HomeCloud-Native / NFVBig three cloud infra investment is outstripping demand – for now

    Big three cloud infra investment is outstripping demand – for now


    Canalys says Q2 saw a 33% rise in demand for infrastructure cloud services worldwide

    While spending on cloud infrastructure services in Q2 rose by a third, to reach US$62.3 billion, the big three cloud service providers increased their infrastructure build by 42%. Clearly, they expect demand to increase.
    Amazon Web Services (AWS), Microsoft Azure and Google Cloud are strengthening their grip, collectively accounting for 63% of the global market.

    AWS accounted for 31% of total cloud infrastructure services spend in Q2, making it the leading cloud service provider. It grew 33% on an annual basis. Azure was the second largest cloud service provider in Q2, with a 24% market share after growing 40% annually. Google Cloud grew 45% in the latest quarter and accounted for an 8% market share. 

    Intensifying competition

    The hyperscale battle between leader AWS and challenger Microsoft Azure continues to intensify, with Azure closing the gap on its rival. Microsoft pointed to a record number of larger multi-year deals in both the US$100 million-plus and US$1 billion-plus segments that are fuelling its growth. A diverse go-to-market ecosystem, combined with a broad portfolio and wide range of software partnerships is enabling Microsoft to stay hot on the heels of AWS. AWS and Microsoft are continuing to roll out infrastructure.

    AWS has plans to launch 24 availability zones across eight regions, while Microsoft plans to launch 10 new regions over the next year. In both cases, the providers are increasing investment outside the US as they look to capture global demand and ensure they can provide low-latency and high data sovereignty solutions. 

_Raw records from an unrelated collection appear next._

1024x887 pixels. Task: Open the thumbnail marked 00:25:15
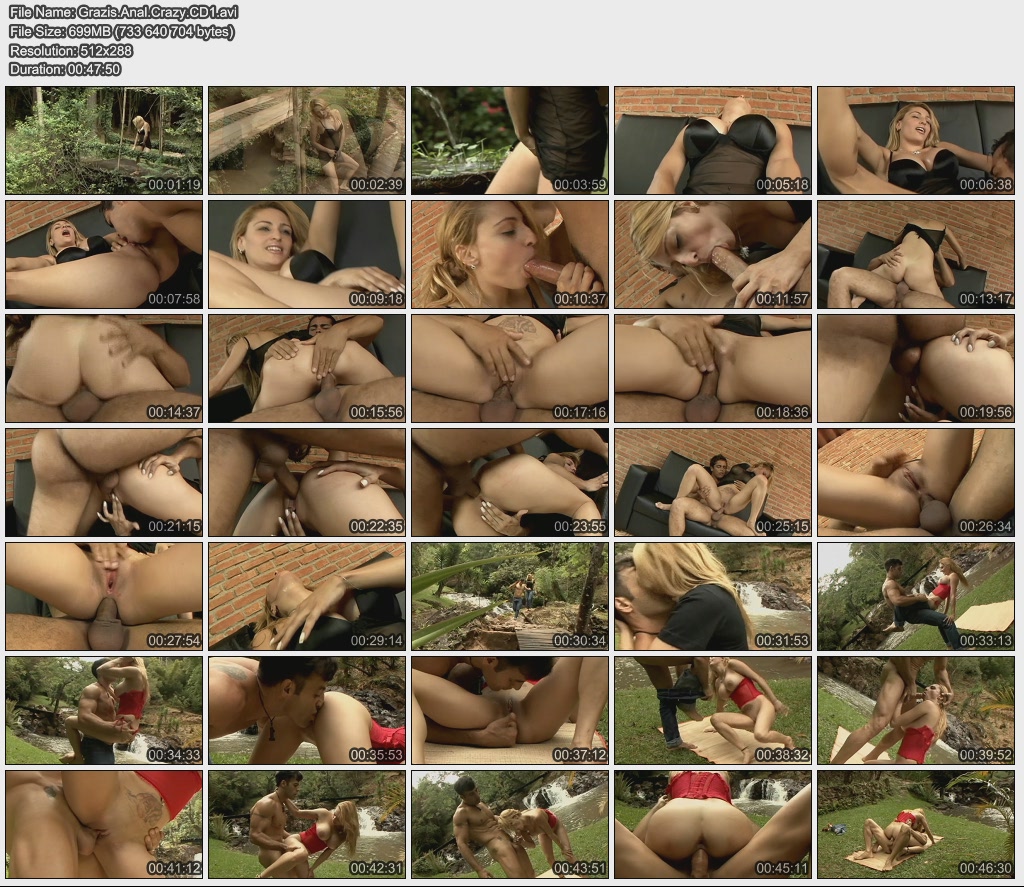(x=713, y=482)
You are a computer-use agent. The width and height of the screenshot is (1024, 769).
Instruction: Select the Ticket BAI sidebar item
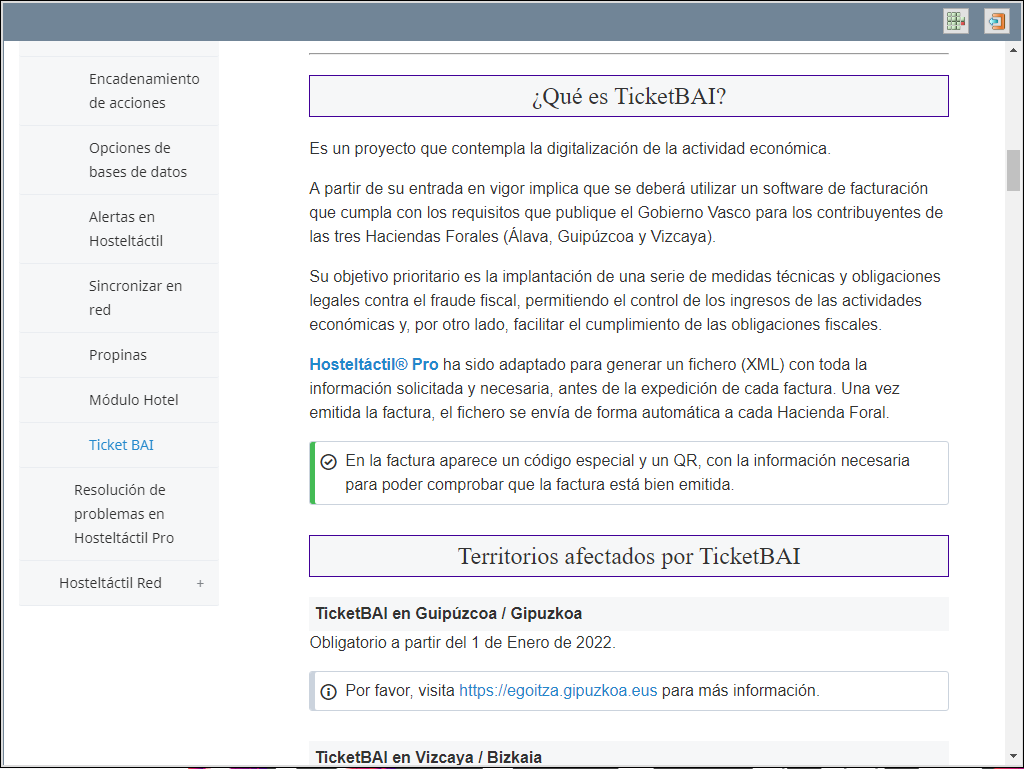point(121,445)
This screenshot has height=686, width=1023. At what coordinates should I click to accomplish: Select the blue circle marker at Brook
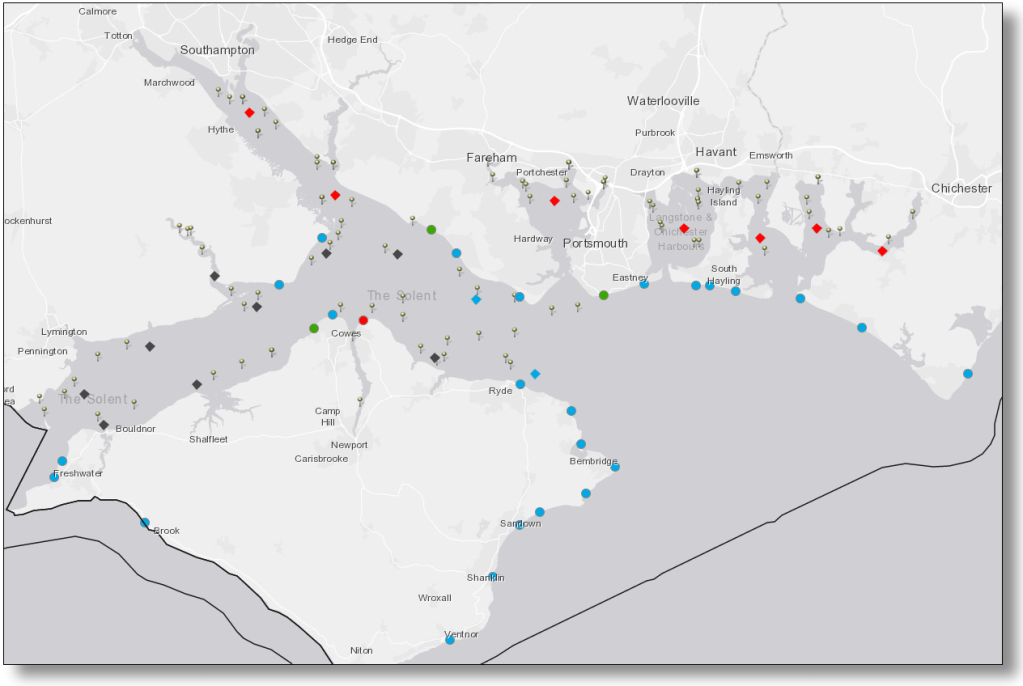(145, 522)

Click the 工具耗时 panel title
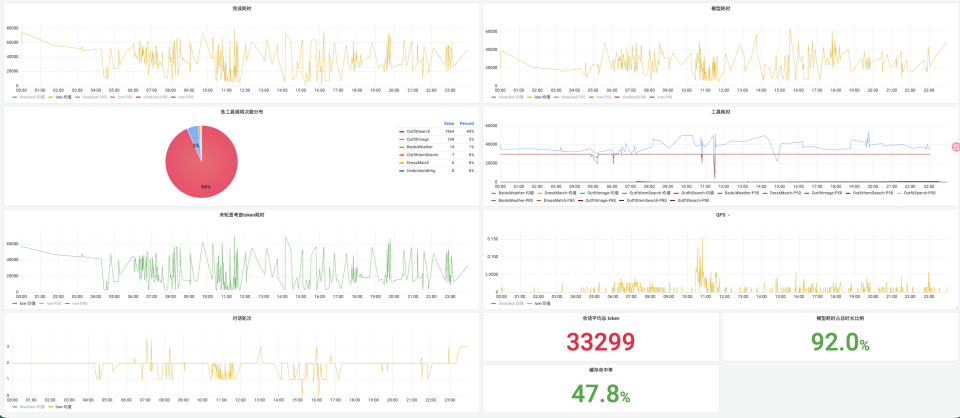(721, 112)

    “Microsoft announced it would extend the depreciable useful life of its server and network equipment from four to six years, citing efficiency improvements in how it is using technology,” said Alex Smith, VP, Canalys. “This will improve operating income and suggests that Microsoft will sweat its assets more, which helps investment cycles as the scale of its infrastructure continues to soar. The question will be whether customers feel any negative impact in terms of user experience in the future, as some services will inevitably run on legacy equipment.”  

    Specialist capabilities

    Beyond the capacity investments, software capabilities and partnerships will be vital to meet customers’ cloud demands, especially when considering the compute needs of highly specialized services across different verticals, according to Canalys.

    The general consensus in telecoms at the moment appears to be that Google is catching up on Microsoft’s early lead in the sector, with a string of recent big wins.

    “Most companies have gone beyond the initial step of moving a portion of their workloads to the cloud and are looking at migrating key services,” said Canalys Research Analyst Yi Zhang. “The top cloud vendors are accelerating their partnerships with a variety of software companies to demonstrate a differentiated value proposition.

    Recently, Microsoft pointed to expanded services to migrate more Oracle workloads to Azure, which in turn are connected to databases running in Oracle Cloud.” 

    Canalys defines cloud infrastructure services as those that provide infrastructure-as-a-service and platform-as-a-service, either on dedicated hosted private infrastructure or shared public infrastructure. This excludes software-as-a-service expenditure directly, but includes revenue generated from the infrastructure services being consumed to host and operate them.